Temperature and pH are known to vary in a wound site due to the immune response and subsequent healing processes. This study used a multifactorial design to examine the cellular responses of Staphylococcus aureus to hydrogen peroxide (0-100 mM) when bacteria were grown in temperatures of 37 ± 2 °C and pH 7 ± 1, conditions potentially encountered in wound sites. A centroid sample was included in the design which represented the mid-point values of all three environmental parameters (37 °C, pH 7, 50 mM H₂O₂). Cytoplasmic extracts and corresponding medium supernatants were analysed for amino acid composition by gas chromatography. Exposures of S. aureus to H₂O₂ during the inoculation process resulted in extended lag phases lasting well after the peroxide had been neutralised by the bacterium's antioxidant systems, after which the bacteria eventually resumed growth at equivalent rates to the controls.
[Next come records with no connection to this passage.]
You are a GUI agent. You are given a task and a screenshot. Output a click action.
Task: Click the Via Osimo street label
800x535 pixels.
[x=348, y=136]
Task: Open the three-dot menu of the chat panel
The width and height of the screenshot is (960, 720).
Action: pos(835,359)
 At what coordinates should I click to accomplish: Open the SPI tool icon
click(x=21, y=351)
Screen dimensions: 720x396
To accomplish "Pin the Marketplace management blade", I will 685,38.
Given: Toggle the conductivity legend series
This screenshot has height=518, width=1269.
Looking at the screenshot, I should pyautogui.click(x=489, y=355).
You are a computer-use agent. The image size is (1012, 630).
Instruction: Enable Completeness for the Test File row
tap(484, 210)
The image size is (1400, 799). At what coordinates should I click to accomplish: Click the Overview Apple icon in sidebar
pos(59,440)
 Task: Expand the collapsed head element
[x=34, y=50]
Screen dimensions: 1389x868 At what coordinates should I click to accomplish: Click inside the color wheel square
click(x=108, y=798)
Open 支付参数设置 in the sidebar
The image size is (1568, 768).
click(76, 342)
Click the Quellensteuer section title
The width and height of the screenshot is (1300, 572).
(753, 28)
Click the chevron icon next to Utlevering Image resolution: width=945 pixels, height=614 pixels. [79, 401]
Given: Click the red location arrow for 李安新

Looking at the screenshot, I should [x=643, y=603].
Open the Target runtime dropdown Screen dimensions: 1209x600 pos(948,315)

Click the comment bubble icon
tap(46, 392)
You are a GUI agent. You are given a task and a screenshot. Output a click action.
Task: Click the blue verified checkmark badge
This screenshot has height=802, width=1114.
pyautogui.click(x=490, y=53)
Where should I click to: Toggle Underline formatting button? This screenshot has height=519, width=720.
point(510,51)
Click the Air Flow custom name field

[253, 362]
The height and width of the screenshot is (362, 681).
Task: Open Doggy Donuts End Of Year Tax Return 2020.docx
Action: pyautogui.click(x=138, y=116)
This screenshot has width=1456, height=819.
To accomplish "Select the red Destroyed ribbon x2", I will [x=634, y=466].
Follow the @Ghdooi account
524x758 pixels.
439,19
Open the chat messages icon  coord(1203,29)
Even though the subsequent growth rates appeared normal, the cells exhibited a variant metabolic regime at the mid-exponential phase of growth as a result of the initial exposure to peroxide. The alterations in metabolism were reflected by the differential amino acid profiles measured in the cytoplasmic extracts (P < 0.0001). The data indicated that the metabolic responses to H₂O₂ challenge were uniquely different depending on the variations of temperature and pH. The uptake patterns of amino acids from the media also altered depending on prevailing environmental conditions. From these results, it was proposed that a specific reproducible homeostasis could be induced under a specific set of defined environmental conditions. It was also evident that early toxic insults on the bacterial culture could have lasting impacts on cellular homeostasis after successive generations, even after the offending chemical had been removed and initial cell integrity restored. It was concluded that metabolic homeostasis would be continually adjusting and responding to changing environmental conditions to deploy defensive proteins as well as optimising processes for survival. The powerful ability to continually and rapidly adapt to the environment may represent the key feature supporting the virulence of S. aureus as an opportunistic pathogen invading the wound site.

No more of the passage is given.